DIGITAL LIBRARY
PEDAGOGICAL INNOVATION IN REDESIGNED LEARNING ENVIRONMENTS: EVIDENCE FROM A SCHOOL–UNIVERSITY PARTNERSHIP
Tel-Hai College, Shamir Research Institute (ISRAEL)
About this paper:
Appears in: INTED2026 Proceedings
Publication year: 2026
Article: 0677
ISBN: 978-84-09-82385-7
ISSN: 2340-1079
doi: 10.21125/inted.2026.0677
Conference name: 20th International Technology, Education and Development Conference
Dates: 2-4 March, 2026
Location: Valencia, Spain
Abstract:
Innovative Learning Environments (ILEs) are widely promoted to support student-centered and constructivist pedagogies, yet redesigned spaces alone do not ensure improved teaching. Effective implementation depends on teachers’ ability to design and enact constructivist tasks. Research–Practice Partnerships (RPPs) provide a promising framework for supporting sustained, evidence-informed pedagogical change by bringing together practitioners and researchers in long-term collaborations focused on real educational problems.

This study examines how pedagogical practices are enacted in ILEs within a multi-year RPP. Research questions:
(1) How are pedagogical practices enacted in ILEs compared to traditional classrooms?
(2) How does enacted pedagogy relate to students’ motivation and personal responsibility over time?

The study was conducted in three schools located within the same geographical region and in close proximity to the researchers’ academic institution. Across all three sites, innovative and traditional learning spaces co-existed at each grade level, enabling systematic comparison of enacted pedagogy. To address the second research question, one school was selected for the longitudinal examination of students’ motivation and personal responsibility. In this school, a cohort of Grade 9 students was followed over two years, through the end of Grade 10. A total of 131 students participated in the study: 75 students enrolled in the innovative program and 56 students in traditional classrooms.

Data were collected through classroom observations, analysis of learning tasks, and pre- and post-questionnaires administered to students. A total of 478 classroom observations were conducted. In addition, 307 learning tasks were. For the student component, pre- and post-questionnaires measuring intrinsic motivation and personal responsibility for learning were administered over two consecutive school years. The questionnaire items were drawn from the Ministry of Education’s national school climate surveys.

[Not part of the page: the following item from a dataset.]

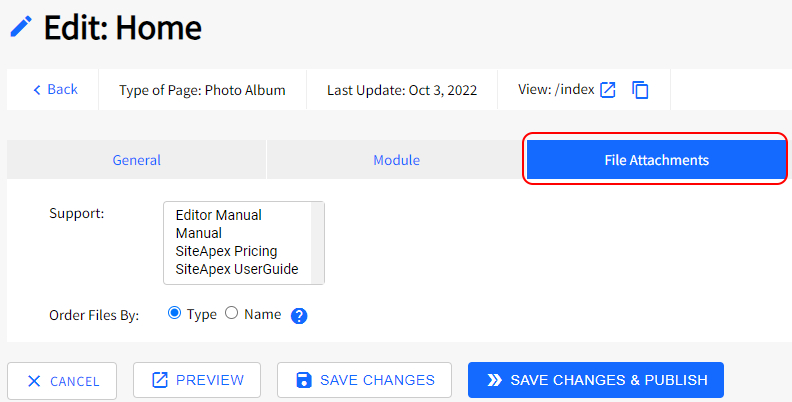Click the Back link
Image resolution: width=792 pixels, height=402 pixels.
pyautogui.click(x=54, y=90)
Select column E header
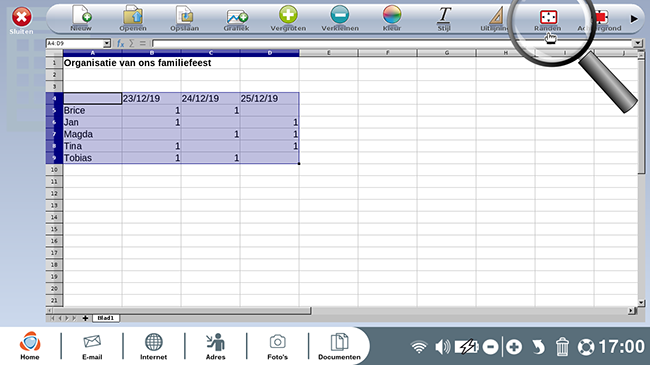The width and height of the screenshot is (650, 365). [328, 53]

Analysis of pedagogical practices revealed that lecture-based teaching appeared much more frequently in traditional classrooms (63%) than in innovative spaces (36%), a difference confirmed by a large and significant chi-square effect (χ²=97.958, p<.001, Cramer’s V=.453). Conversely, cooperative learning was substantially more prevalent in innovative environments (35% vs. 15%, χ²=74.465, p<.001, V=.395). Individual learning also appeared more often in innovative spaces (29% vs. 22%, χ²=42.410, p=.006, V=.298). Practices reflecting pedagogical differentiation—adapting to differences between learners—were observed markedly more in innovative settings (85% vs. 56%, χ²=49.928, p<.001, V=.323). Similarly, tasks that encourage learners’ choice were more common in innovative classrooms (76% vs. 51%, χ²=32.314, p<.001, V=.260).

No significant differences were found between learning spaces regarding the complexity levels by Blooms’ taxonomy in the learning tasks. No significant differences emerged between innovative and traditional spaces in the level of teachers’ explicit instruction of learning skills. Overall, the degree of explicitness was low in both environments.

This study contributes to a deeper understanding of how pedagogical practices unfold within innovative learning environments and demonstrates the value of RPP-based processes for supporting evidence-informed, sustainable improvements in teaching and learning.
Keywords:
Pedagogical innovation, Research–practice partnership, Evidence-informed improvement, Longitudinal study.